30 prévenus sont impliqués dans le dossier. Les faux avaient pour but l’obtention de crédits.

L’affaire concerne une trentaine de prévenus impliqués dans un dossier de rédaction de près de 300 fausses fiches de paie. L’objectif des agissements était de faciliter l’obtention de crédit visant à acquérir des immeubles ou des véhicules.

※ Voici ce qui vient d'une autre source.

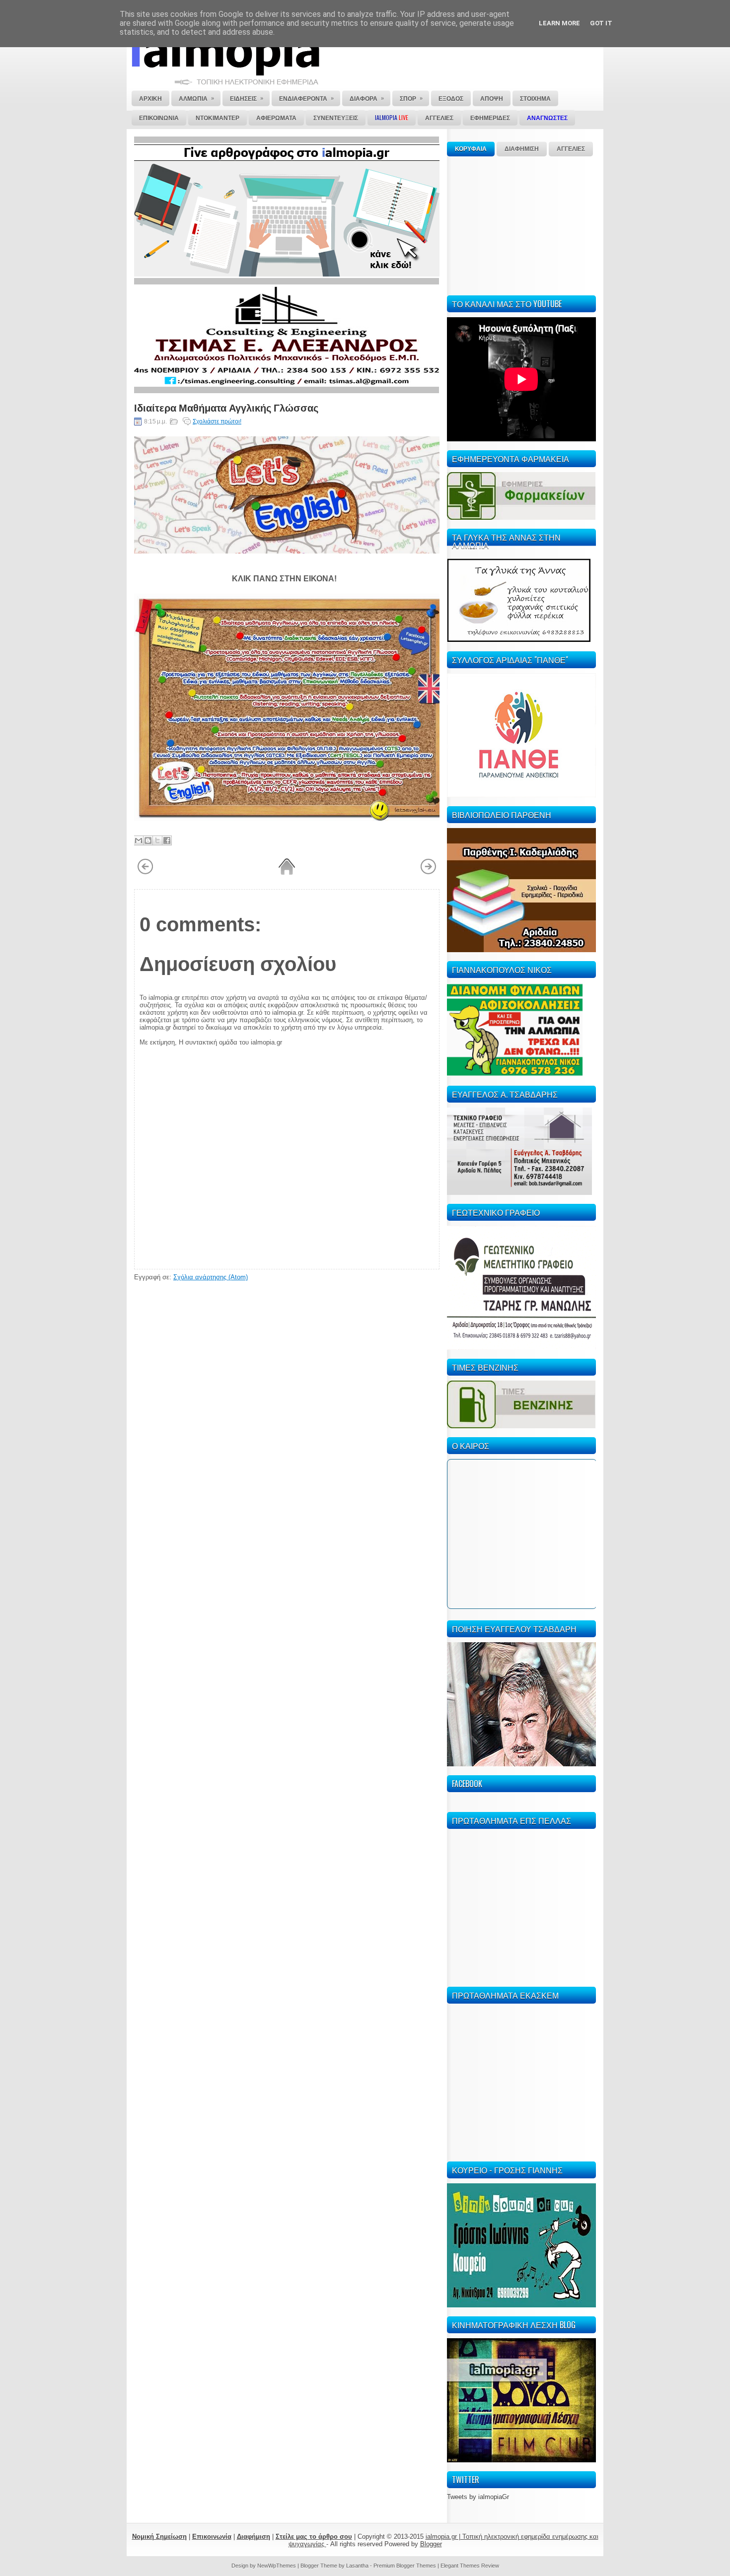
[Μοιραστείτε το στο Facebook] (167, 840)
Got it (601, 23)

Les faits se déroulent aux alentours de 2010 en région namuroise. Jean-Louis M. est à l’origine de ce qui, selon le ministère public, s’apparente à une vaste association de malfaiteurs. Le principal prévenu aurait rédigé près de 300 fausses fiches de paie, retrouvées sur une clé USB lors d’une perquisition. Certaines ont été utilisées pour obtenir des crédits par des personnes qui n’auraient en temps normal même pas pu y songer. D’autres prévenus servaient d’intermédiaires : entre Jean-Louis M. et des demandeurs de crédit, mais aussi entre ceux-ci, une fois les fausses fiches de paie obtenues, et les organismes de prêt, des courtiers de crédit pour la plupart.

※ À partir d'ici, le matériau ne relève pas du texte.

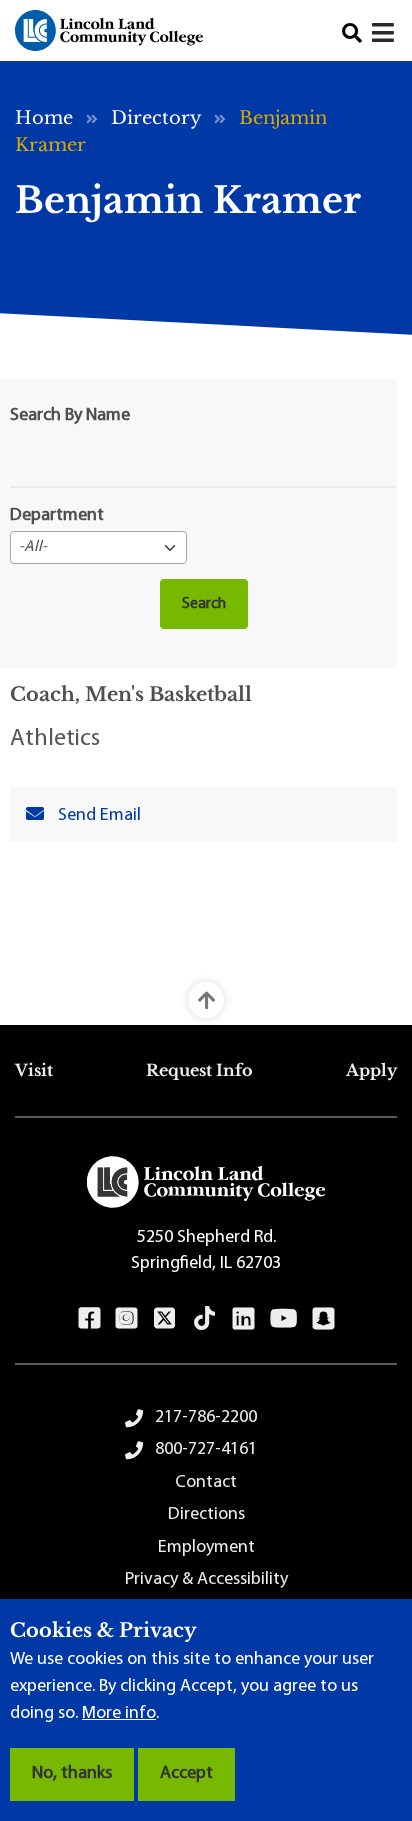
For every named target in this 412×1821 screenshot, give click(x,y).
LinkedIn (243, 1318)
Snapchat (323, 1318)
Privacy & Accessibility (206, 1580)
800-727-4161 (206, 1450)
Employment (206, 1548)
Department (57, 516)
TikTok (205, 1318)
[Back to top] (206, 1000)
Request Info (199, 1070)
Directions (206, 1515)
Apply (371, 1070)
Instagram (126, 1318)
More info (119, 1714)
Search (352, 33)
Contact (206, 1483)
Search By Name (70, 416)
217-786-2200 (206, 1418)
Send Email (99, 816)
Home (44, 118)
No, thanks (72, 1774)
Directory (156, 118)
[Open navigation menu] (384, 35)
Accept (186, 1774)
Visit (34, 1070)
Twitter (165, 1318)
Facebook (89, 1318)
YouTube (283, 1318)
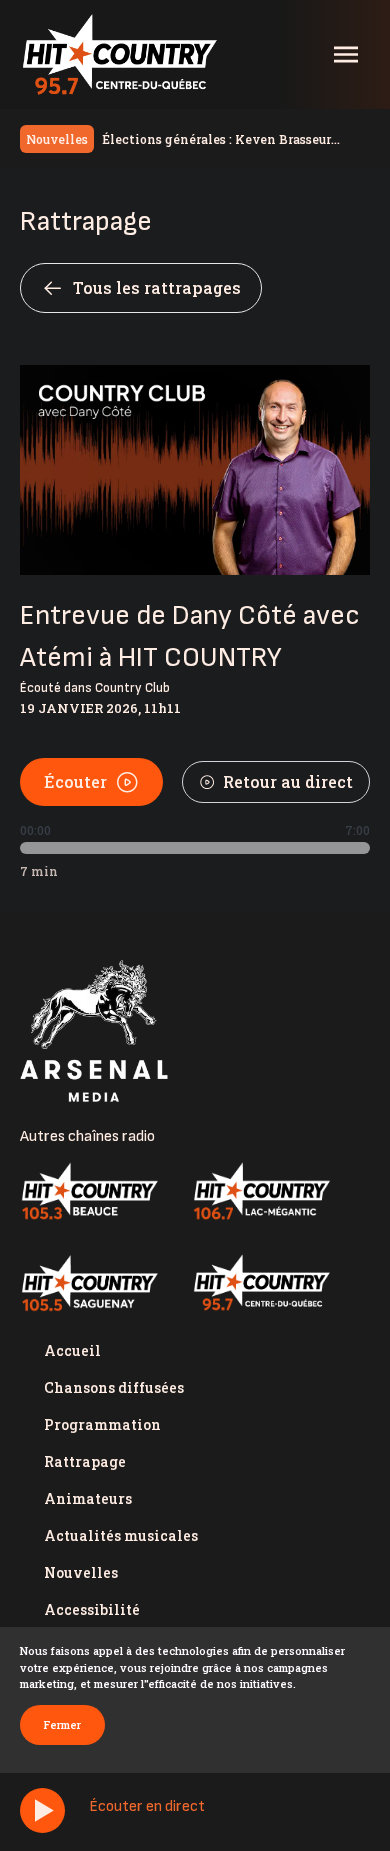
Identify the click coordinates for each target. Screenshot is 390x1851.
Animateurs (88, 1498)
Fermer (62, 1724)
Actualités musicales (121, 1535)
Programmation (102, 1424)
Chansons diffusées (114, 1387)
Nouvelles (81, 1572)
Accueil (72, 1350)
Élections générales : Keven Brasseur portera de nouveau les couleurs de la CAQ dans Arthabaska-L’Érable (230, 140)
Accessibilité (92, 1609)
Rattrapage (85, 1461)
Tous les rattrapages (157, 287)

D’emblée, dans ce dossier, le dépassement du délai raisonnable est évoqué. La plupart des prévenus sont en aveux d’une majorité des préventions qui leur sont imputées. Parmi celles-ci, outre l’association de malfaiteurs : des faux en écriture et le fait de les avoir rédigés ou d’en avoir bénéficié pour obtenir des crédits, des escroqueries ou tentatives d’escroquerie.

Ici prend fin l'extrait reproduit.